Succulents can be just what indoor or outdoor gardens need. Even though succulents are becoming more popular, there are still some people who are unaware of their attributes. By learning more about succulents, people may become devotees of these unique plants.
The word “succulent” brings to mind juicy, savory foods. But succulents aren’t meant to be consumed. In fact, they get their mouth-watering name from their uncanny ability to store water in fleshy stems or leaves. That means they do not require frequent watering like other plants might. Succulents also may prove more durable in the face of drought and are a handy plant for forgetful gardeners or those who travel often and want something more hands-off in their gardens.
According to the succulents resource Succulents and Sunshine, most succulents prefer warm temperatures and are not very cold-tolerant. However, there are some varieties that can survive freezing temperatures. Still, for most succulents, it’s best if they are kept in warm, moderately sunny conditions. The DIY Network says succulents grow best in bright light, but not always in full, hot sun.
Succulents also may attract gardeners thanks to their diverse looks. Better Homes & Gardens says that color variations of succulents are quite varied and include green, yellow, burgundy, white, blue-green, pink, red, and variegated combinations. Their shapes can be just as diverse, with many having pointy, rounded, spiky, or ruffled leaves.
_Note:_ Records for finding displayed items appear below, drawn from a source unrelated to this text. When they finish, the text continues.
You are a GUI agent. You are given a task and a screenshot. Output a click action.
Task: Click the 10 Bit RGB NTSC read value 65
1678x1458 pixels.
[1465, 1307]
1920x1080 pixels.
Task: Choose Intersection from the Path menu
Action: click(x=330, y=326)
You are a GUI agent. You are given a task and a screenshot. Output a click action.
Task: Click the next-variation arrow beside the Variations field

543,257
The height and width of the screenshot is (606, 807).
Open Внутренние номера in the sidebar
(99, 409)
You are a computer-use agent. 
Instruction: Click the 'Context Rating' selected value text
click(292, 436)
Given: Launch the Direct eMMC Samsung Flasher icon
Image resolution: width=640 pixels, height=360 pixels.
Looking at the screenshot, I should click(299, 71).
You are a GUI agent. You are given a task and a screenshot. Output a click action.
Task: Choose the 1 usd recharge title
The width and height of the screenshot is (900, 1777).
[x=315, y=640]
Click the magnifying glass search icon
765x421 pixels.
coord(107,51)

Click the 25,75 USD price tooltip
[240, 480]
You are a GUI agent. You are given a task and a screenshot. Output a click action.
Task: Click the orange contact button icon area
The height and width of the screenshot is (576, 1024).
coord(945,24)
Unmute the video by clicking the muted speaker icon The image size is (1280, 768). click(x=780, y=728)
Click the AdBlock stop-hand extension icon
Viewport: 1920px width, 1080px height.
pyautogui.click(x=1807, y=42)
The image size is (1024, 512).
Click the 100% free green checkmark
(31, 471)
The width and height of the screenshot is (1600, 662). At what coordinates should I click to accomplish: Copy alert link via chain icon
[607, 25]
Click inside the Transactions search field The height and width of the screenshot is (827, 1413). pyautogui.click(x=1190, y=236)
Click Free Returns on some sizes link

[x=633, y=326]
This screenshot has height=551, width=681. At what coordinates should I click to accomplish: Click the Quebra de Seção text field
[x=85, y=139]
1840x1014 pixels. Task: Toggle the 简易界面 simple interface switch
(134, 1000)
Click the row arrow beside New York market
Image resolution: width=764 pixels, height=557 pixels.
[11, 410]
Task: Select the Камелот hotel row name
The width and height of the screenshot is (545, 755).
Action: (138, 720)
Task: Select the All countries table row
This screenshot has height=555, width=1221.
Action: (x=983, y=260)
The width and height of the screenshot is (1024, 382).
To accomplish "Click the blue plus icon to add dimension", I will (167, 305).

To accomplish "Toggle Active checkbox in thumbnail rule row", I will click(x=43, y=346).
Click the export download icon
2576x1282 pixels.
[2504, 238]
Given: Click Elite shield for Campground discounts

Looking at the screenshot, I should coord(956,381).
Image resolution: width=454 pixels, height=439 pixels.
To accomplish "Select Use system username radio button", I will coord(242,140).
People may be particularly familiar with one type of succulent: cacti. These traditional desert-dwellers are prized for their water-retention abilities, but some seem downright scary with their prickly exteriors. While all cacti are succulents, it’s important to note that not all succulents are cacti. Less needle-like succulents include aloe, jade, snake plant, and agave. Hens and chicks (sempervivum) and wax plant (hoya) are other succulents to consider.
Searching for succulents online is another great way for gardeners to discover these wonderful plants.